_Exercices:_
1: D'après le texte sur le programme des F-35, à quelle date Israël a-t-il réintégré ce programme ?
2: Écrivez la suite du texte sur le programme des F-35 après sa dernière phrase.

Selon David Francis, un analyste de la défense, le programme des F-35 pourrait coûter au Pentagone 1,5 trillion de dollars sur la période planifiée de 55 ans. En 2010, le Pentagone avait qualifié le projet de « trop ambitieux pour échouer ». Une phrase déjà utilisée pour décrire les banques américaines en plein trouble. Dans le futur, a fait savoir Francis, l’aviation américaine « prévoit d’investir dans des armes qui pourront servir à de multiples usages ». En raison de son coût, le F-35 sera vraisemblablement le dernier chasseur habité. L’ère des drones sophistiqués est sur le point de débuter.
Relation fusionnelle
La relation israélo-américaine en matière de défense est pour l’heure exclusive. Israël reçoit des F-35 dans le cadre de ses contacts privilégiés avec le Pentagone. Huit nations ont rejoint le programme Joint Strike Fighter (JSF, programme de recherche aéronautique mené par le gouvernement américain depuis la fin des années 1990 en vue de développer un avion de combat multi rôle nouvelle génération) dès son lancement et aident à financer son développement. Parmi elles, la Grande-Bretagne, mais aussi la Turquie. Israël avait rejoint l’effort de développement, en tant que « participant à la coopération sécuritaire », avant d’être écarté du projet à cause d’un accord de défense signé avec la Chine. Mais cet accord d’armement a été mis en pause (c’est-à-dire annulé), et le 31 juillet 2006, Israël réintégrait le programme des F-35. A l’évidence, s’il veut participer à la technologie de défense américaine, Israël ne pourra jamais fournir à l’ennemi de l’Amérique qu’est Pékin, sa propre technologie.
Les experts israéliens de la défense, conscients de leur dépendance à la technologie américaine, n’ont donc pas hésité à lâcher la Chine pour préserver leurs liens avec les Etats-Unis. Sinon les fameux F-35 ne seraient jamais arrivés.

_Données des exercices:_

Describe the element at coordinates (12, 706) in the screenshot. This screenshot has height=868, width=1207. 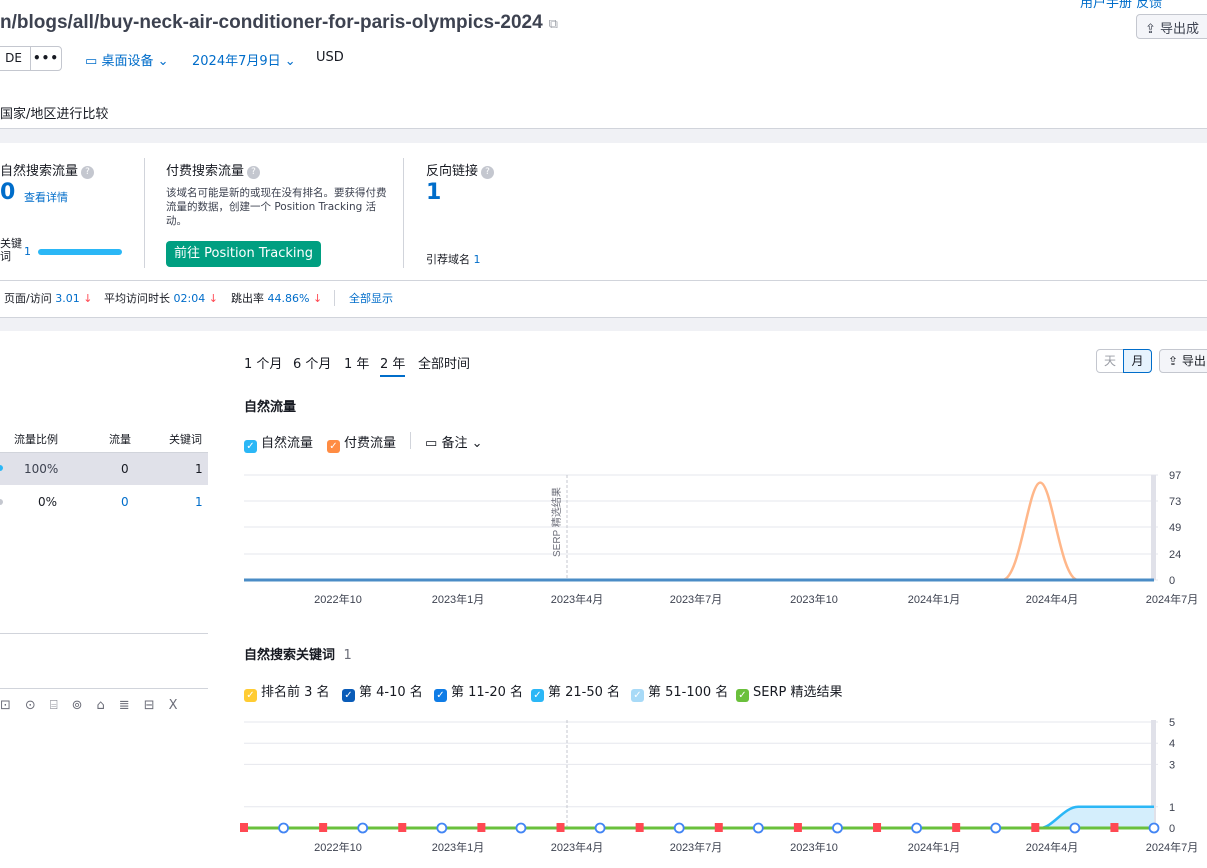
I see `image-icon: ⊡` at that location.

_Réponses:_
1: Israël a réintégré le programme des F-35 le 31 juillet 2006.

2:
Une concurrence onéreuse
La concurrence est une valeur centrale du marché capitaliste de libre-échange. Pour réduire les coûts, il a donc été décidé de lancer un seul programme « Joint Strike Fighter » pour l’aviation, les forces navales et l’unité des Marines ; des branches qui demandent généralement des armes spécifiques pour chacune d’entre elles. Pour l’armée de l’air, l’avion doit être indétectable au radar. Pour les Marines, il faudra un appareil capable de décollages et d’atterrissages verticaux. Enfin pour satisfaire les exigences des forces navales, l’engin devra savoir atterrir sur des porte-avions. Un avion, trois versions. Une bonne idée sur le papier, mais particulièrement ardue à mettre en pratique. Concevoir un supersonique capable de décoller et d’atterrir à la verticale ? Cela n’a jamais été fait.
Trois constructeurs aéronautiques – Lockheed Martin, Boeing et McDonnell Douglas – étaient en concurrence à l’étape de la conception. Deux d’entre eux ont été sélectionnés : Boeing et Lockheed. McDonnell Douglas, qui a perdu l’appel d’offres, a été racheté par Boeing.
Boeing et Lockheed ont alors poursuivi la compétition et produit deux prototypes JSF chacun, ce qui a coûté plus d’un milliard de dollars pour chaque programme. Aucun autre pays au monde ne pourrait rêver investir une telle somme pour une compétition entre deux sociétés, sachant qu’un seul programme triomphera et que l’autre sera jeté à la poubelle.
Au final, le Pentagone a choisi le projet de Lockheed, le X-35, au détriment du X-32 de Boeing. Les enjeux sont énormes : des contrats potentiels de quelque 200 milliards de dollars.
Peut-on dire que le modèle capitaliste s’est révélé fructueux ? La concurrence émule la motivation et l’innovation. Mais en matière de technologie de défense, elle multiplie par deux les efforts investis et fait perdre beaucoup d’argent.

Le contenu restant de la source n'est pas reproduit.